Com o Papa em viagem, Roma e o Vaticano têm rotinas mais focadas no património. Seja por motivação religiosa ou apenas curiosidade histórica - e em muitos casos, as duas -, mantém-se um mergulho na mística do belo, da arte e dos(as) artistas. Por isso, turismo e comércio não param, numa relação quase insustentável.
Com o abraço de Bernini na praça de S. Pedro ou o dedo criador na capela Sistina, no coração da cidade, do Palatino ao Ara Pacis, dos Caravaggio da Villa Borghese ao ‘triunfo celeste’ da igreja de Sant’Anese in Agone, em tantos museus, tantas igrejas, ruas e ruelas, praças e ruínas, Roma e a Igreja católica têm a eterna capacidade de se dizer com a cultura.

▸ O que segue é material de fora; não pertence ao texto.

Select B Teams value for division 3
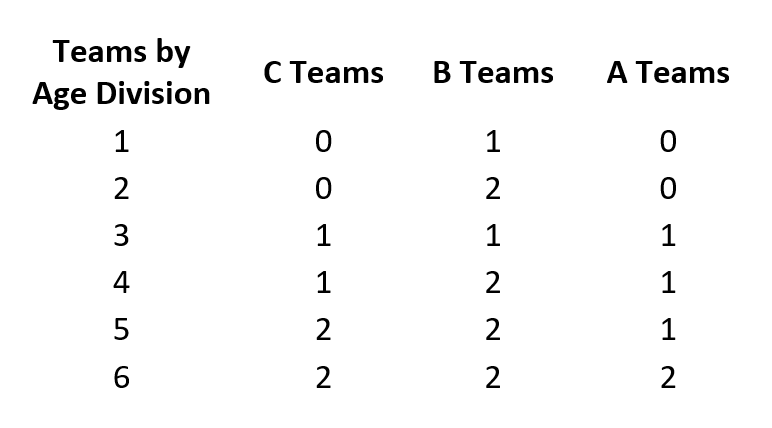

Vem isto a propósito de uma intervenção de José Tolentino de Mendonça na universidade romana de Santa Croce, num encontro com jornalistas portugueses de diversos meios e comunicadores da Igreja católica, durante a visita do Papa a quatro países africanos. Desafiado a falar da política cultural do Vaticano, o cardeal português lembrou uma «viagem» entre dois mundos: «Jerusalém e Atenas». Recordando os tempos iniciais da fé cristã, falou da coexistência entre «a identidade e o diálogo», a fé e a filosofia, ou, se quisermos, a convicção numa pertença de fé e a convicção na dúvida como método para sondar a «verdade».
O domínio das palavras de Tolentino de Mendonça - prefeito do dicastério para a cultura, uma espécie de ministro da cultura da Santa Sé - aplica-se ao contexto em que a religião se apresenta hoje, num mundo entre outros dois lugares aparentemente inconciliáveis: a essência intransigente da convivência, que implica tempo e conhecimento - matriz das relações humanas -, e o estreitamento de perspetivas, que isola o individuo ou uma tribo, fechados a quem pensa diferente. Nada disto é novo na experiência humana, mas, ampliada pelo algoritmo em rede, ganha uma dimensão tão tremenda quanto indefinida. Religião e cultura atravessam juntas este mar alteroso, ‘em reciprocidade’. O fenómeno religioso, como a cultura, é relacional. Sem o horizonte religioso, a cultura não se entende integralmente. Sem o horizonte da cultura, a fé perde a inquietação que a alimenta.
A Igreja católica tem vozes identitárias, do Papa ao clero, religiosos(as) e leigos(as), empenhados(as) em dialogar com o mundo, gente que procura «fórmulas criativas de se dizer», de se apresentar em relação, em diversidade. Mas a força de um conteúdo, de uma mensagem, mede-se pela capacidade de prolongar o seu efeito no tempo. E se a Igreja, lembra ainda o cardeal Tolentino, representa uma «visão ética» que enquadra a capacidade de acolhimento - embora não seja totalmente coerente neste propósito…-, a arte é uma das mais duradouras ferramentas que tem ao dispor. A arte cria espaços e tempos de humanização, de encontro, que libertam o ser humano e o projetam na busca do indizível. Falta encontrar «gente disponível na Igreja» para aceitar o desafio de mergulhar também no complexo oceano da cultura, fazendo «as sinergias que contrariam a fragmentação e a polarização». Quando a religião - com símbolos, rituais e valores -, pretende expressar-se culturalmente, compreende melhor a natureza humana, a busca e o contraste das grandes inquietações humanas. Quando a experiência religiosa sai de si mesma, faz-se cultura, entra no terreno das grandes dúvidas e dos grandes debates.
«Na sua liberdade», entende o cardeal Tolentino, «os artistas transmitem visões novas, ajudam a desconstruir lugares-comuns» na experiência religiosa. Se, por absurdo, a religião se autoexcluísse da cultura, recusando as expressões que rompem os cânones para abrir novas hipóteses através da arte e do pensamento, deixaria de contar com a multifacetada especificidade que define a procura de um eterno ainda e sempre à espera de se dizer.